Finally, although the existence of a duty generally presents a question of law, there are cases in which the question of duty turns on particular disputed facts. " Whether an injury was foreseeable is to be determined by the jury when the evidence creates a genuine issue of material facts as to that issue." Vendrella v. Astriab Family Ltd. Partnership, 311 Conn. 301, 331, 87 A.3d 546 (2014). Foreseeability " is a flexible concept . . ." Burns v. Board of Education, 228 Conn. 640, 647, 638 A.2d 1 (1994).
In this case, the home inspection company contends that it owed no duty to a future social invitee. It argues that it owed a duty only to its client, the prospective home buyer, and that its duty was defined by the contract it entered. The authenticity of the documents submitted by the home inspection company is not disputed. As the documents establish, the contract's provisions defined and limited the scope of the home inspection company's duty.
The " Inspection Services Agreement" contains several provisions that are relevant to the home inspection company's motion. It stated that the " [g]eneral [h]ome [i]nspection" was " intended to assist you in evaluating the overall quality and general condition of the [b]uilding." Defendant's Supplemental Affidavit, Exhibit A. It further represented that " [t]he inspection will be conducted in accordance with nationally and state recognized [s]tandards of [p]ractice in effect at the time of the inspection and referenced in the [i]nspection [r]eport." It cautioned that it was limited in scope and " based upon the visible and apparent condition of the systems and components of the [b]uilding, as they exist at the time of the inspection." (Emphasis in original.) Id. It offered a " technical home inspection" for a more thorough analysis of the structural soundness of the building. The " technical home inspection" would be conducted by other professionals, including engineers. Id. The defendant owner did not elect the technical home inspection, which cost a minimum of $2, 500. Id.

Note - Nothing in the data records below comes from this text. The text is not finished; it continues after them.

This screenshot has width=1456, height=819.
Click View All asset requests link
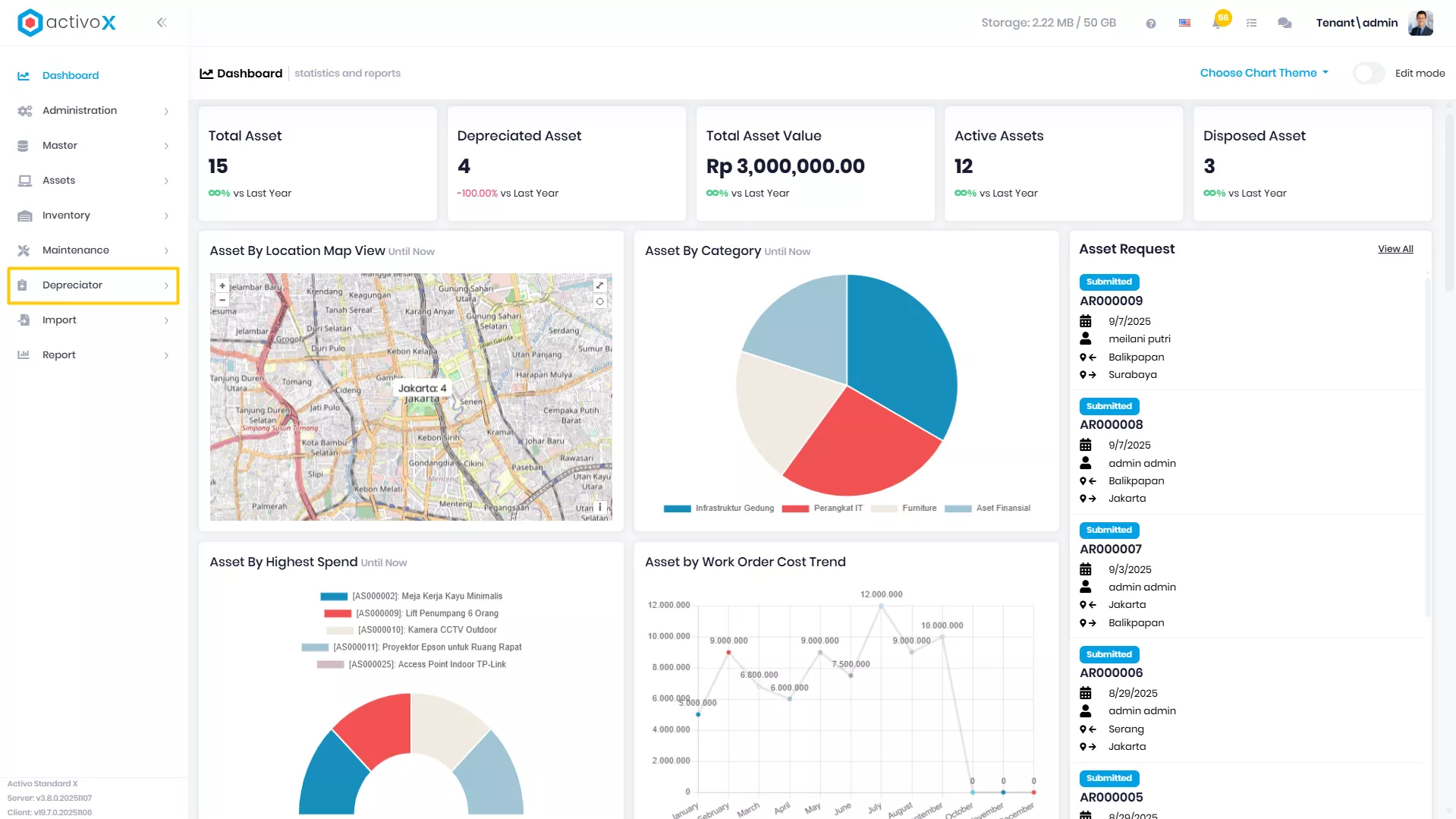point(1395,249)
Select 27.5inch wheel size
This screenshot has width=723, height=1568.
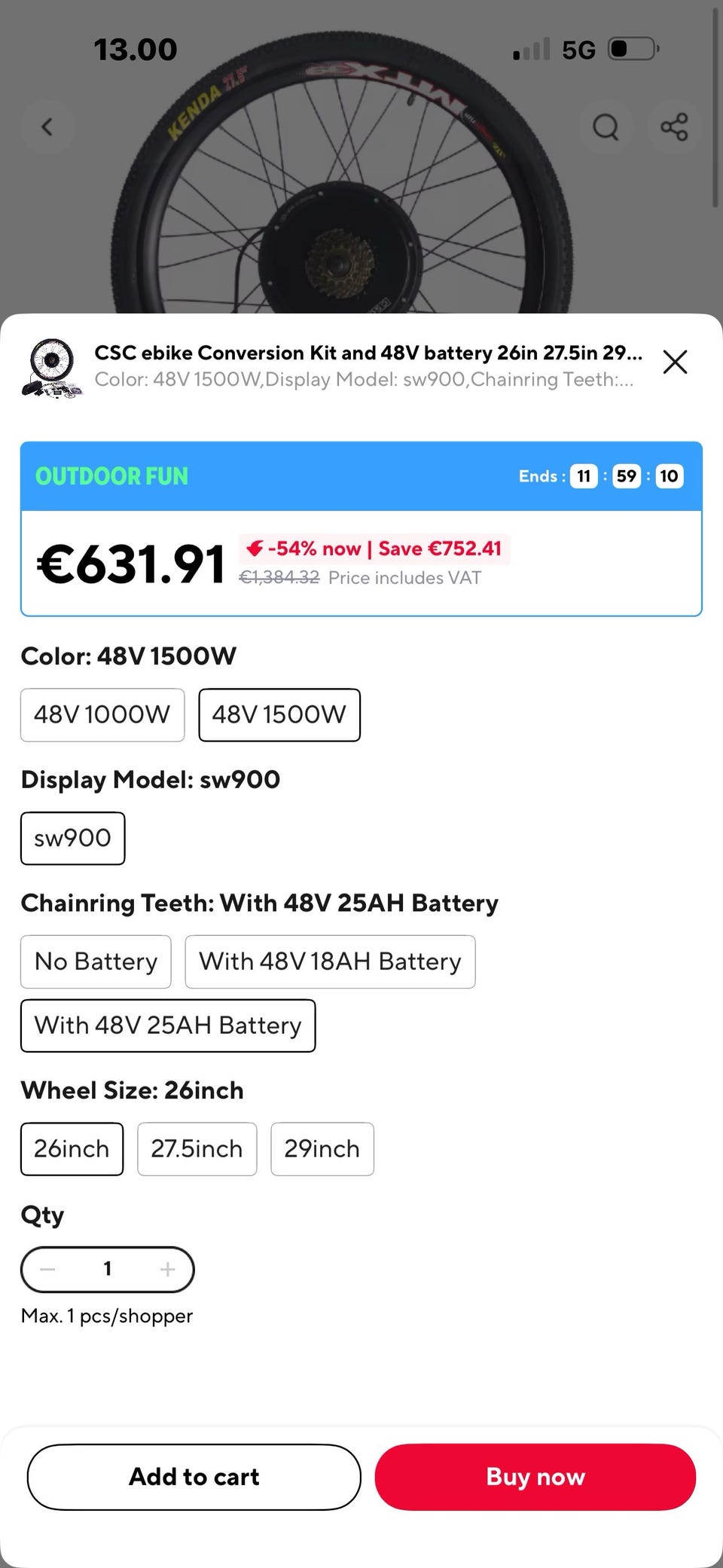tap(197, 1149)
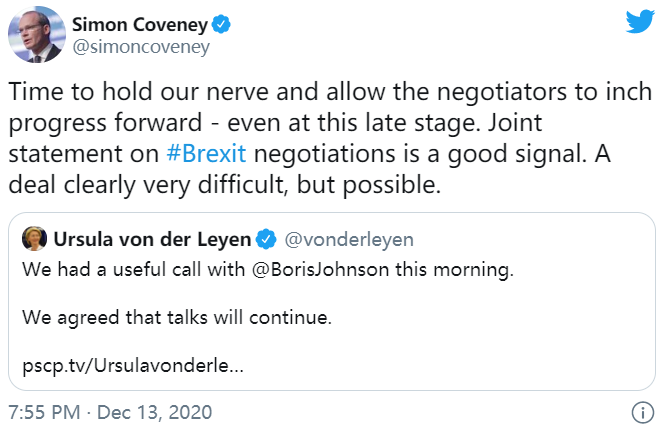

The agreement was signed on July 9, 2011, by defendant Arlete Jensen and by Patrick Belcher, the licensed home inspector who conducted the home inspection on that date. Defendant Jensen also initialed a notice captioned " Connecticut Home Inspection Standards of Practice" that stated that " [h]ome inspectors are required to abide by the following Standards of Practice as promulgated by the Connecticut Home Inspection Licensing Board, Department of Consumer Protection . . ." Id.
Defendant Jensen also purchased inspection services for " wood destroying insects." The report she received indicated that that no visible evidence of wood destroying insects (defined to include termites, carpenter ants, carpenter bees, and wood boring beetles). (Defendant's Supplemental Affidavit, Exhibit B.)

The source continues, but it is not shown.